Your answer should be an exact copy of the listing.

——

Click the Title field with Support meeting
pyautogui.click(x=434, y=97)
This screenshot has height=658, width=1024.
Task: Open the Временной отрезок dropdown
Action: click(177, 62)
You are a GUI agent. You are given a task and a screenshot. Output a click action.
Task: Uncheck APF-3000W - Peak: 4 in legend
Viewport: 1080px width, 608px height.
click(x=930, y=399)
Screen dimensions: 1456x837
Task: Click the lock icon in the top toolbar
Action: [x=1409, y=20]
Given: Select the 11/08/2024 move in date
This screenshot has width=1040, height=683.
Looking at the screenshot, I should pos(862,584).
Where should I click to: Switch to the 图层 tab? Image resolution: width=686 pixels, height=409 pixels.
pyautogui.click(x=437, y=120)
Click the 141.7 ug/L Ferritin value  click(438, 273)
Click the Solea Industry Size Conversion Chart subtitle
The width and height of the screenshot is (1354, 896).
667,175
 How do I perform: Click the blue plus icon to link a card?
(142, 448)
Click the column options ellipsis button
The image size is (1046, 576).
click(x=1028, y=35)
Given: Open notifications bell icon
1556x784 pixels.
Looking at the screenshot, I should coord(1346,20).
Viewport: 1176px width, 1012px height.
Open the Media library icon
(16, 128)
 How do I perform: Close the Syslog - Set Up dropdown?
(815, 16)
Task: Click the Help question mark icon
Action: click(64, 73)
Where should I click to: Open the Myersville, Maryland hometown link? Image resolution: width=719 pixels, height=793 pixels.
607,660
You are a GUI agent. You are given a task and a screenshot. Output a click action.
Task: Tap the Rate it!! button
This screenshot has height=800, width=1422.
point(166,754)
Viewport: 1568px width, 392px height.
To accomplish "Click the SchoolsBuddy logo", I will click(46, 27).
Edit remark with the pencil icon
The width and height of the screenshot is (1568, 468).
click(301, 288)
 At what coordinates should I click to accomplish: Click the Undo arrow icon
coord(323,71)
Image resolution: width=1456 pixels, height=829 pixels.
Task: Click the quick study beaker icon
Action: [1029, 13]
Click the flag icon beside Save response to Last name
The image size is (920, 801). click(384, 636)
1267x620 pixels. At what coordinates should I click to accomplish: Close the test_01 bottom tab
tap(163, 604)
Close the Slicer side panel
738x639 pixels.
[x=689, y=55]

——

### OUTPUT BELOW
Click the Title field with Support meeting
pyautogui.click(x=434, y=97)
This screenshot has height=658, width=1024.
Task: Open the Временной отрезок dropdown
Action: click(177, 62)
You are a GUI agent. You are given a task and a screenshot. Output a click action.
Task: Uncheck APF-3000W - Peak: 4 in legend
Viewport: 1080px width, 608px height.
click(x=930, y=399)
Screen dimensions: 1456x837
Task: Click the lock icon in the top toolbar
Action: [x=1409, y=20]
Given: Select the 11/08/2024 move in date
This screenshot has width=1040, height=683.
Looking at the screenshot, I should pos(862,584).
Where should I click to: Switch to the 图层 tab? Image resolution: width=686 pixels, height=409 pixels.
pyautogui.click(x=437, y=120)
Click the 141.7 ug/L Ferritin value  click(438, 273)
Click the Solea Industry Size Conversion Chart subtitle
The width and height of the screenshot is (1354, 896).
667,175
 How do I perform: Click the blue plus icon to link a card?
(142, 448)
Click the column options ellipsis button
The image size is (1046, 576).
click(x=1028, y=35)
Given: Open notifications bell icon
1556x784 pixels.
Looking at the screenshot, I should coord(1346,20).
Viewport: 1176px width, 1012px height.
Open the Media library icon
(16, 128)
 How do I perform: Close the Syslog - Set Up dropdown?
(815, 16)
Task: Click the Help question mark icon
Action: click(64, 73)
Where should I click to: Open the Myersville, Maryland hometown link? Image resolution: width=719 pixels, height=793 pixels.
607,660
You are a GUI agent. You are given a task and a screenshot. Output a click action.
Task: Tap the Rate it!! button
This screenshot has height=800, width=1422.
point(166,754)
Viewport: 1568px width, 392px height.
To accomplish "Click the SchoolsBuddy logo", I will click(46, 27).
Edit remark with the pencil icon
The width and height of the screenshot is (1568, 468).
click(301, 288)
 At what coordinates should I click to accomplish: Click the Undo arrow icon
coord(323,71)
Image resolution: width=1456 pixels, height=829 pixels.
Task: Click the quick study beaker icon
Action: [1029, 13]
Click the flag icon beside Save response to Last name
The image size is (920, 801). click(384, 636)
1267x620 pixels. At what coordinates should I click to accomplish: Close the test_01 bottom tab
tap(163, 604)
Close the Slicer side panel
738x639 pixels.
[x=689, y=55]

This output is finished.